How to compare two samples of frequencies with categorical x values where one is subset of the other

Question

I am trying to compare two arrays of frequencies. The second is a subset of the first. I want to know if the second is a representative of the first. The arrays are:

x    All  Subset
a    136   38
5    127   27
b    103   23
1    102   17
6     71   11
2     27    4

I want a test that, where B behaves like A (i.e. can be viewed as A scaled), the test returns a p-value close to 1 (Null hypothesis is that for each point on x axis, percentage frequencies of B are the same of percentage frequencies of A).
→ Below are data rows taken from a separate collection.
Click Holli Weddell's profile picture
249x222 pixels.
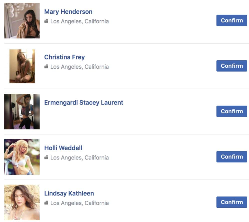coord(22,157)
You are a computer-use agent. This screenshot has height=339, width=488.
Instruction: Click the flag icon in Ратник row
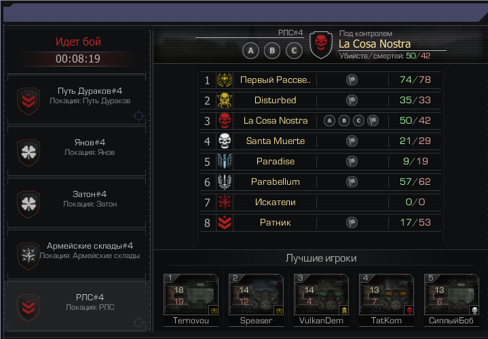(x=352, y=222)
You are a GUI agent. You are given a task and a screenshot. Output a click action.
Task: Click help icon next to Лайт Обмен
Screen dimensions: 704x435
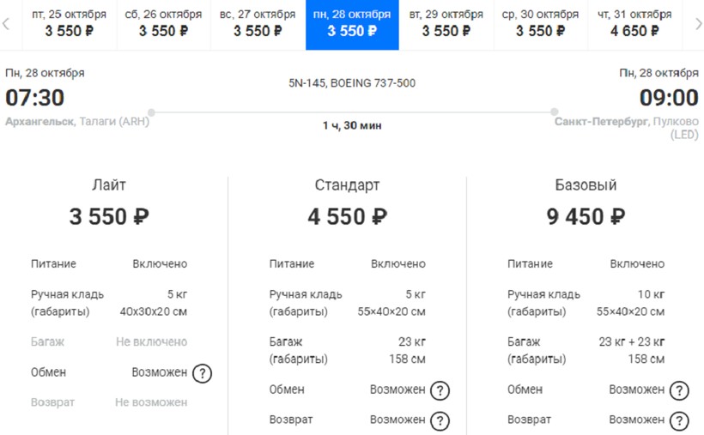point(202,373)
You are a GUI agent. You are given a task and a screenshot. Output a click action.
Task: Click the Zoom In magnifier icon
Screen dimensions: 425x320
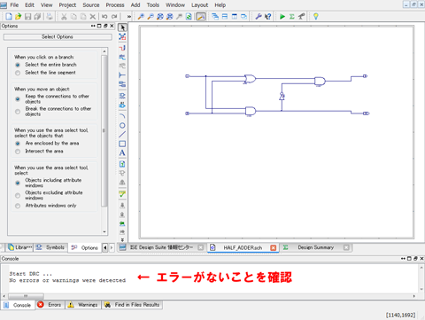click(x=141, y=17)
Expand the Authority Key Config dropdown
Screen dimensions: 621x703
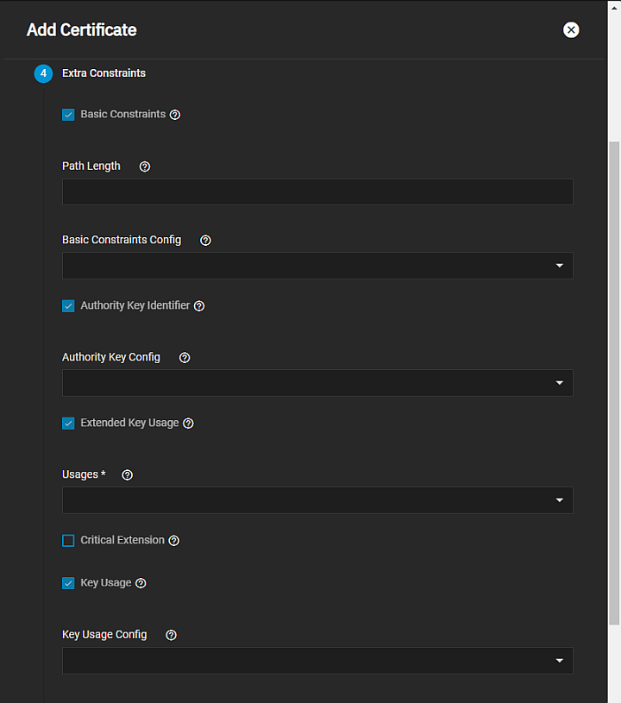tap(317, 383)
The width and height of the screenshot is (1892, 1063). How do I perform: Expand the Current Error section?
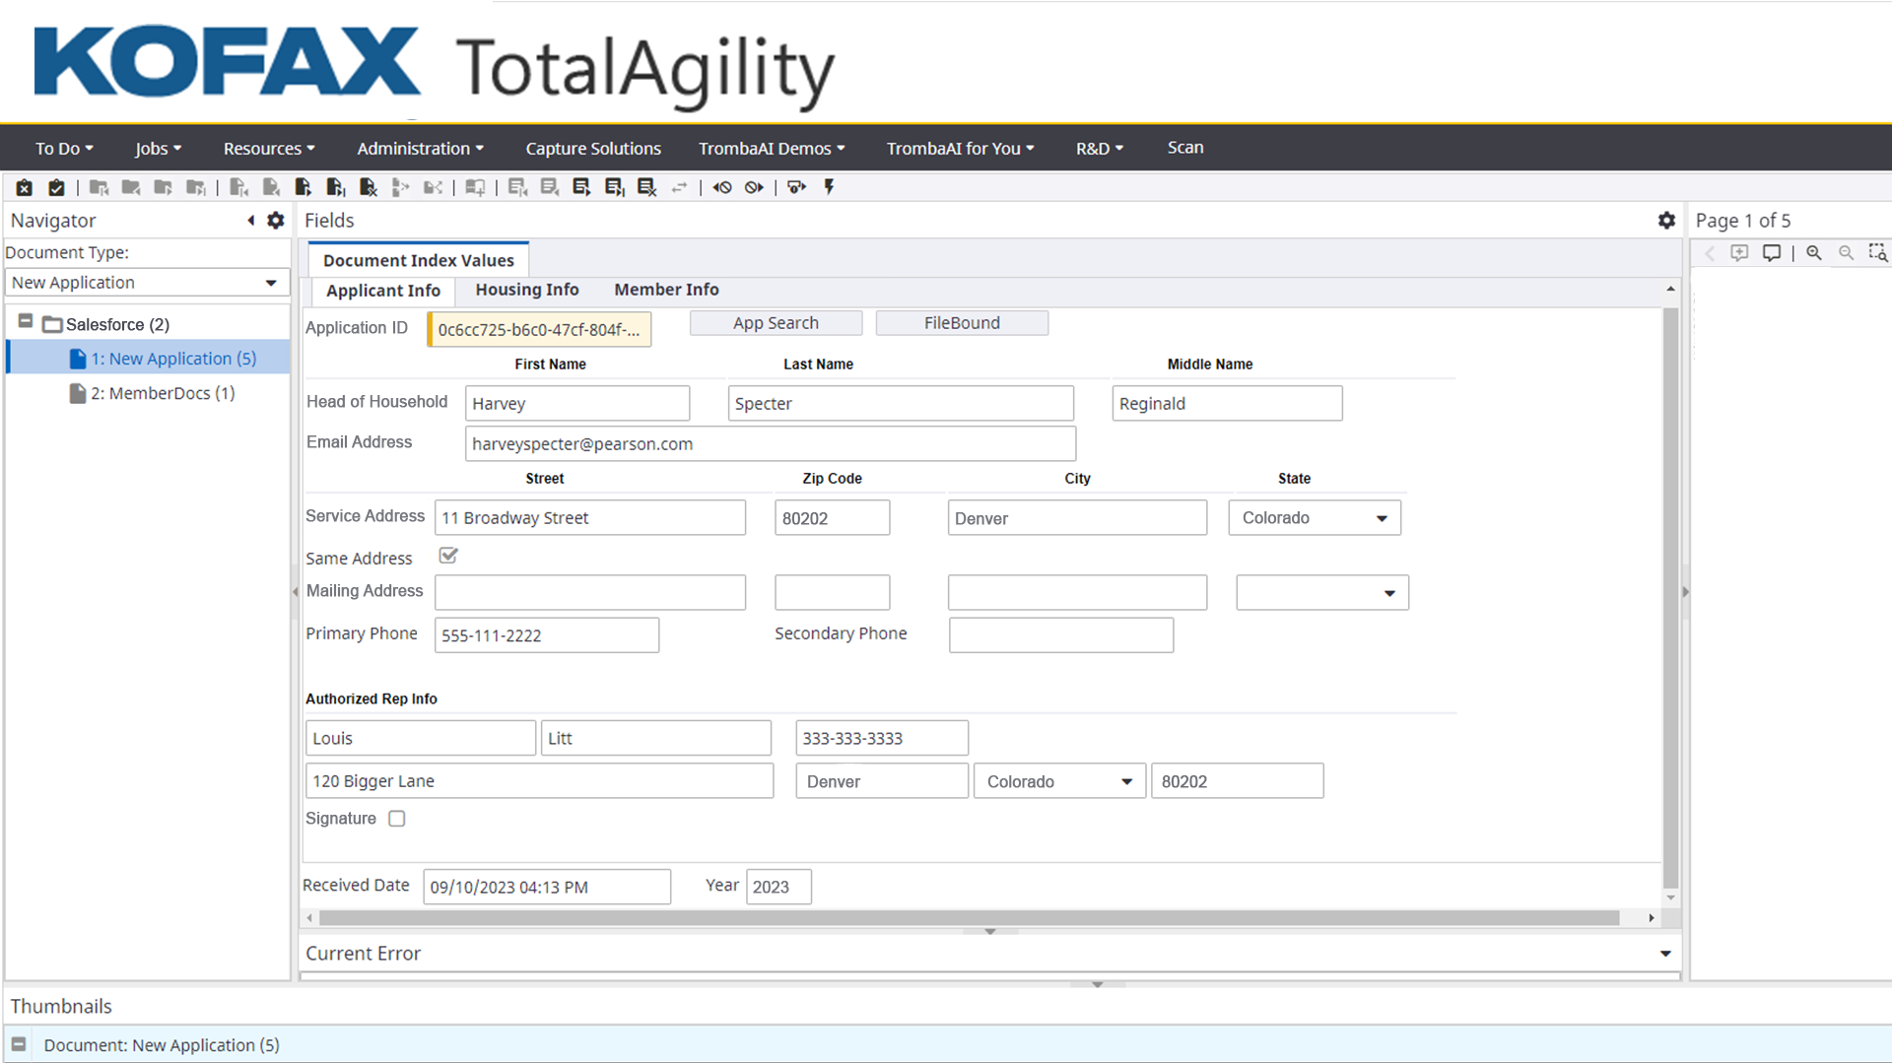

I tried to use Chi-squared test but, since I could have missing values, I don't know if the test validity can be compromised.. Data is missing not for technical failures but because in one subset is likely to have only few features (x values) with non-zero frequencies.

Moreover since the size of the second column (the subset) is not fixed, I don't know how to scale the first column in order to obtain a valid p-value (now magnitude order is 10e-80).

Thanks

Chi-square tests generally work well whenever _expected_ frequencies all exceed about 1; the ancient advice about a threshold of 5 still lingers on, despite being rebutted many times. As for your "missing" cell, if there are no relevant items the observed frequency must be entered as 0. Your problem must be converted to a problem about frequencies, not percents. I can't see that Kolmogorov-Smirnov applies to arbitrary categorical variables, as the cumulative distribution is then not uniquely defined. — Nick Cox, Dec 09 '13 at 12:55
KS test assumes continuous distributions. If you apply it to discrete distributions while ignoring that fact it's pretty conservative; you need to simulate the null distribution. "*I decided not to use it because it seems that it need at least a value of 5 in each cell of the array.*" -- did you even read the [first answer](http://stats.stackexchange.com/a/35696/805) of the question you pointed to? Or the second-last comment under the question? — Glen_b, Dec 09 '13 at 14:10
Sorry @Glen_b I misread that answer. I'll change the question accordingly if necessary.. — gc5, Dec 09 '13 at 14:23
Your question is updated, but this point made earlier remains valid if you are considering chi-square: Your problem must be converted to a problem about frequencies, not percents. Also, neither A nor B gives the expected frequencies, or even percents; expected frequencies come from a weighted average of A and B. — Nick Cox, Dec 09 '13 at 15:27
@NickCox Ok, it is wrong.. Moreover I didn't write it in the question, but A is already the weighted average of B and several other columns. I have a matrix with N columns and A is composed by the percentages of the values over all the columns (also over B): in this way I was realizing expected frequencies. Now I'll change percents to frequencies and I come back.. — gc5, Dec 09 '13 at 16:09
In your second sentence, do you mean to end the sentence with 'of the first'? — Glen_b, Dec 09 '13 at 20:34

Glen_b · Answer 1 · 2013-12-10T03:21:36.243

I am trying to compare two arrays of frequencies. The second is a subset of the first.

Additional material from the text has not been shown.